Ownership is key for the planning of complicated global campaigns.  Take the responsibility for all communication and coordination around the campaign.   Hopefully you already have a marketing strategy and campaign calendar with everything in one place so it is easy to visually identify overall plans.  Global plans go there too.  Be sure deadlines, responsibilities and deliverables (with notes if there are unique needs) are clearly documented.

  • Identify
    • local, market-specific initiatives
    • current branding strategy
    • local initiatives and branding to be applied to global areas
    • marketing goals being driven globally
  • Define
    • social media strategies (these are borderless)
    • global PR strategy
    • key metrics and goals at the start of the campaign
  • Leverage best practice across markets
  • Develop collaborative approach
  • Establish close relationships with local sales/business development/marketing teams
    • Make conference calls and video meetings a priority.
    • Effective communication is important to avoid feeling disconnected
    • Competitive development conversations are key at team level
  • Use Metrics
    • Define the goals and metrics being used to review them prior to campaign launch
    • Review metrics weekly with the global team
    • Take actions to address under-performance
    • Adjust campaigns


Build a strong, consistent brand culture

Social Media has changed the way marketers need to think and strategize globally.

Most digital platforms are borderless in the sense that anyone, regardless of geographic location, can see your company’s Tweets, posts on Facebook, articles on LinkedIn, videos on YouTube, etc.  Marketing must face a new challenge to get individual pieces of content to work across every market.  The digital platforms are now multiple and the global branding strategies, unified.

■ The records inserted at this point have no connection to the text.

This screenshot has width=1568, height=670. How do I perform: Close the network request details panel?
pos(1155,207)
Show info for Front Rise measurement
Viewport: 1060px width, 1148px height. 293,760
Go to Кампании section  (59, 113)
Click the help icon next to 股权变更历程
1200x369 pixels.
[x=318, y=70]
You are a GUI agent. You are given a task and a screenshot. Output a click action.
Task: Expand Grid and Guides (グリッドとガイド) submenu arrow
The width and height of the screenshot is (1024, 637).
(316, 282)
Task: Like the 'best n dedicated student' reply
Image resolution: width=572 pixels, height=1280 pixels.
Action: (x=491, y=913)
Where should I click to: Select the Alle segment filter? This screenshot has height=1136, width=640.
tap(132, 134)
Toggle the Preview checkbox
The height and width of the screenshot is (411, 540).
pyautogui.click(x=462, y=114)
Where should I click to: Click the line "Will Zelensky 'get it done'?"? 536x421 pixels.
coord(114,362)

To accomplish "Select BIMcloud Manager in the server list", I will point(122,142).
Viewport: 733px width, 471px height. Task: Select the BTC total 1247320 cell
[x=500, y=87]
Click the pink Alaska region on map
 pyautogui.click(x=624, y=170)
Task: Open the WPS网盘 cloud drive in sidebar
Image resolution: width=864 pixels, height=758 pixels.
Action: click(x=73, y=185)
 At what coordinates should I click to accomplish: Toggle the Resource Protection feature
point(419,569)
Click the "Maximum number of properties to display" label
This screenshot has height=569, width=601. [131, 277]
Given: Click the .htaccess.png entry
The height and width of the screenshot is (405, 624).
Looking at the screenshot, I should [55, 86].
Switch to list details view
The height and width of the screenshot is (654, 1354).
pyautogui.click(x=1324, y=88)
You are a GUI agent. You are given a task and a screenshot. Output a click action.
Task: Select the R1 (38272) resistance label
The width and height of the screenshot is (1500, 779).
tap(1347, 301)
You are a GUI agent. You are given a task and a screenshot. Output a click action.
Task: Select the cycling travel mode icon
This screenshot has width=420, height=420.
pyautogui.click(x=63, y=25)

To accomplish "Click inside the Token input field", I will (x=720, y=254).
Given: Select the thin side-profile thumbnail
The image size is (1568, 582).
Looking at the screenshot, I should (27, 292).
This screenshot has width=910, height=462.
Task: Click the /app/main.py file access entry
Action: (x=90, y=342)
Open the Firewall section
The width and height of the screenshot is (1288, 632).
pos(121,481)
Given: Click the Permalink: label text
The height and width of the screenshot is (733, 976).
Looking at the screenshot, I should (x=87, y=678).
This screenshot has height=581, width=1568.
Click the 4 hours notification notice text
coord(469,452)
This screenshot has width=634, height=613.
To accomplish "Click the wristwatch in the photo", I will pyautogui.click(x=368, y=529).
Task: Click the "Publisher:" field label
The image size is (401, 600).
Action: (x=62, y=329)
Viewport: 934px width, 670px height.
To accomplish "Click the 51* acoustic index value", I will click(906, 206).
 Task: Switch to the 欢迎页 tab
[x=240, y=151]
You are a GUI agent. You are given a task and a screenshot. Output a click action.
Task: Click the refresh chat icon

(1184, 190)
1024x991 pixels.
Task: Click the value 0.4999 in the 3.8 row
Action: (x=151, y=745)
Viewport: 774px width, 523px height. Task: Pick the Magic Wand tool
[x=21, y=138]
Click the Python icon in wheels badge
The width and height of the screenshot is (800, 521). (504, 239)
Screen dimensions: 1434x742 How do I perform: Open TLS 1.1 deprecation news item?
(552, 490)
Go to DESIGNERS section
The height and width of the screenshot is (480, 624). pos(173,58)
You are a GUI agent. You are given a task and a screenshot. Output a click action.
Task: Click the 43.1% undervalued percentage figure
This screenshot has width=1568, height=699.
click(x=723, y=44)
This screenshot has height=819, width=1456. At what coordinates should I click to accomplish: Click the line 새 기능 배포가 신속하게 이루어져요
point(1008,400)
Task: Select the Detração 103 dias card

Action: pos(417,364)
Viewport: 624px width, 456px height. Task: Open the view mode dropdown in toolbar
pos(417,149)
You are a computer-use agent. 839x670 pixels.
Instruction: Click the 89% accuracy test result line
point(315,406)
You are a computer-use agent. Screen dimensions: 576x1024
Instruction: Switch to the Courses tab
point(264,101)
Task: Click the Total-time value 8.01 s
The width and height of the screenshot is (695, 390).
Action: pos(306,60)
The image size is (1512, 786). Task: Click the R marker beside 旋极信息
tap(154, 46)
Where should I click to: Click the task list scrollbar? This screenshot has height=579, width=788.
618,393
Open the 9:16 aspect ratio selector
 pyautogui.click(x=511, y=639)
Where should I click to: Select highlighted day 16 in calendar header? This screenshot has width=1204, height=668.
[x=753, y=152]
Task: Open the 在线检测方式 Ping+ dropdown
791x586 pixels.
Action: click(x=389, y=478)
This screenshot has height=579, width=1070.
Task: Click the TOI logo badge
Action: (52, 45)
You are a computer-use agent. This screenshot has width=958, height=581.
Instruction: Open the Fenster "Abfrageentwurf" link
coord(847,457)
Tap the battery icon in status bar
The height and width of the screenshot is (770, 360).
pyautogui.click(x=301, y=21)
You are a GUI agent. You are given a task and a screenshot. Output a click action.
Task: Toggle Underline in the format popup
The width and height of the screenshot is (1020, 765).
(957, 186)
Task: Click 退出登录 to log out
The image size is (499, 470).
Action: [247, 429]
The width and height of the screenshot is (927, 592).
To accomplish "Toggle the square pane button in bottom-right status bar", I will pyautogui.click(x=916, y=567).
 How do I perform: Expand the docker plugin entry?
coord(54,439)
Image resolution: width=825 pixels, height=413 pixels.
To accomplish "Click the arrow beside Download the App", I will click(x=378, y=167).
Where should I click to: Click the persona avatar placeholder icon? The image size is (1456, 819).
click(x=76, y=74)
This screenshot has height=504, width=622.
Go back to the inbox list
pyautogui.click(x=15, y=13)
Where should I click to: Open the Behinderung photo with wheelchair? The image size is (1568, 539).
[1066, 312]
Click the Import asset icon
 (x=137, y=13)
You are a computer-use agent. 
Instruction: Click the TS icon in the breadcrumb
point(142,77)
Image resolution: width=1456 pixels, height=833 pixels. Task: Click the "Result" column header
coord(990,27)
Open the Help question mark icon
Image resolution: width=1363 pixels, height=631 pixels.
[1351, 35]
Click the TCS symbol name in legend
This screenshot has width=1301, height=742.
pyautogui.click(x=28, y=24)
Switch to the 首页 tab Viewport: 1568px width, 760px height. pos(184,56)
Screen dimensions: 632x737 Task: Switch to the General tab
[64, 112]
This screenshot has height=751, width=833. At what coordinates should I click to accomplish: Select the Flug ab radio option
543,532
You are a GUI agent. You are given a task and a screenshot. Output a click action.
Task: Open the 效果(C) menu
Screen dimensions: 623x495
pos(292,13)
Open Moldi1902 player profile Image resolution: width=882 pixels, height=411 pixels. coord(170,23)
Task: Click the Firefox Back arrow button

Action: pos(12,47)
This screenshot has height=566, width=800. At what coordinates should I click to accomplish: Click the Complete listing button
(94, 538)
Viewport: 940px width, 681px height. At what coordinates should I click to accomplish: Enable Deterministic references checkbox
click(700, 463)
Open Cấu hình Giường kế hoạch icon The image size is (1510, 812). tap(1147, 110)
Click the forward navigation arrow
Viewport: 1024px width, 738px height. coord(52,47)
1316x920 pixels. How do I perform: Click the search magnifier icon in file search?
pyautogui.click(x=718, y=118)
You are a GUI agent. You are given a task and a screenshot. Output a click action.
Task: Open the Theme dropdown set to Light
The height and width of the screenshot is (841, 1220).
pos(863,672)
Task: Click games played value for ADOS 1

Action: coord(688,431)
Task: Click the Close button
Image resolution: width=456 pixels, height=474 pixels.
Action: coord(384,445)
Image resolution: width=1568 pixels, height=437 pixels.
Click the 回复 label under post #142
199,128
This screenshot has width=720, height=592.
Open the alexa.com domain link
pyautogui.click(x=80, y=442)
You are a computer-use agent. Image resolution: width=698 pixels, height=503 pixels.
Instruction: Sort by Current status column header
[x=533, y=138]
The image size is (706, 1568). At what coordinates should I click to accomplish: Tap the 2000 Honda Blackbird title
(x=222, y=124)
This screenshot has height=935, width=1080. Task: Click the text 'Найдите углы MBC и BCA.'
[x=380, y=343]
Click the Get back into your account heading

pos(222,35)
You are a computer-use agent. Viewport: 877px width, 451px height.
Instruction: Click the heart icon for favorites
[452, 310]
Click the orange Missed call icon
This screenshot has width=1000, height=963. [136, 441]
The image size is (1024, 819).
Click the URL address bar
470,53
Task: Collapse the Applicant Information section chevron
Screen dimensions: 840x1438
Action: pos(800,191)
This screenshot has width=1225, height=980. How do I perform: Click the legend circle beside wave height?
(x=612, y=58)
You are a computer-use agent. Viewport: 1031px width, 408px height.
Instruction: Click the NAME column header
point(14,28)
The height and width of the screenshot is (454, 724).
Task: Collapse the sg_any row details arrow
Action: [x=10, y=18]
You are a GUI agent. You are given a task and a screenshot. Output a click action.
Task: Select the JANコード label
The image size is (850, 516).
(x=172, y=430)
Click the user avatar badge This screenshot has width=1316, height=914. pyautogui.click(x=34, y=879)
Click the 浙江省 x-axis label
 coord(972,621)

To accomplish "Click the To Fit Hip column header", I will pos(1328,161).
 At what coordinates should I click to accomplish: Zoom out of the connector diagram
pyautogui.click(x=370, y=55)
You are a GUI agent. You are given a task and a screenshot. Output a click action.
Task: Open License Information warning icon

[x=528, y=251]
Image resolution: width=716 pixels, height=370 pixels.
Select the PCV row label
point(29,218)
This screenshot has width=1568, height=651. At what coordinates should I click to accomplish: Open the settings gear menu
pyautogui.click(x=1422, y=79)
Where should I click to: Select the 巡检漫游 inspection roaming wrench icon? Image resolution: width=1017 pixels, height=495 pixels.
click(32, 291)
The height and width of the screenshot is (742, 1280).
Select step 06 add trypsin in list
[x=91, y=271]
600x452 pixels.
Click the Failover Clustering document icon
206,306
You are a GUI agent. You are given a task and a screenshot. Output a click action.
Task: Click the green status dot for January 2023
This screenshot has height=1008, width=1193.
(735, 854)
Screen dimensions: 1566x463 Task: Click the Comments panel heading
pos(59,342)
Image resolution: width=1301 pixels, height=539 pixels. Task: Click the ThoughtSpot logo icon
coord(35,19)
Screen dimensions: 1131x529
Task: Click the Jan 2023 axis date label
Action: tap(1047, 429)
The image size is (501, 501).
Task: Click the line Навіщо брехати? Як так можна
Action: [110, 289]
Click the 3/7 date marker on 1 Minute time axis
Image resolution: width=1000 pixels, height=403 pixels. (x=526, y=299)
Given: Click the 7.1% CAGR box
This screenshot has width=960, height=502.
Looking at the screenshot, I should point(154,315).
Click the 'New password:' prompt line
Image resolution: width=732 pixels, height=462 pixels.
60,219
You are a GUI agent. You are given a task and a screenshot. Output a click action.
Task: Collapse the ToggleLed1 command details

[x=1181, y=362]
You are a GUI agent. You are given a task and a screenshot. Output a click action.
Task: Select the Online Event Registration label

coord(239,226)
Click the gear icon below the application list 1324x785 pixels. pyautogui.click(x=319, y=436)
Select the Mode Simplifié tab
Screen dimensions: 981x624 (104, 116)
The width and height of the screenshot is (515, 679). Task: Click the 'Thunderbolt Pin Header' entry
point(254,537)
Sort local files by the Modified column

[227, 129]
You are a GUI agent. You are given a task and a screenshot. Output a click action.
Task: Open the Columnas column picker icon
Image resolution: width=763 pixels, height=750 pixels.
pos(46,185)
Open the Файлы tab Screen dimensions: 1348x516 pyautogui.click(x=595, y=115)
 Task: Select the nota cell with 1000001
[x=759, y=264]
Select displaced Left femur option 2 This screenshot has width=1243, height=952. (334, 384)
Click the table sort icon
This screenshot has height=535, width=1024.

That said, the controversies currently around Net Neutrality (the principle that Internet service providers must treat all data on the Internet the same and not discriminate or charge differently by user, content, website, platform, application, type of attached equipment, or method of communication) are very serious and will potentially impact all businesses and marketing managers trying to strategize on level playing fields.  That is as far as I will go on that as this is a marketing tip series and not a political post but all marketers should educate themselves on the facts around Net Neutrality and its impact on their strategies.

Let your brand reflect your culture.  Put focus and effort into developing a strong culture into your brand.   Finally, be aware of your language and tone when developing brand culture.

In order to succeed in GMS, management needs a strong appreciation for the additional efforts necessary for cultural considerations and the diversity needs.  GMS tends to develop as an ancillary strategy rather than duplicating one.  The key to success will be the balanced approach.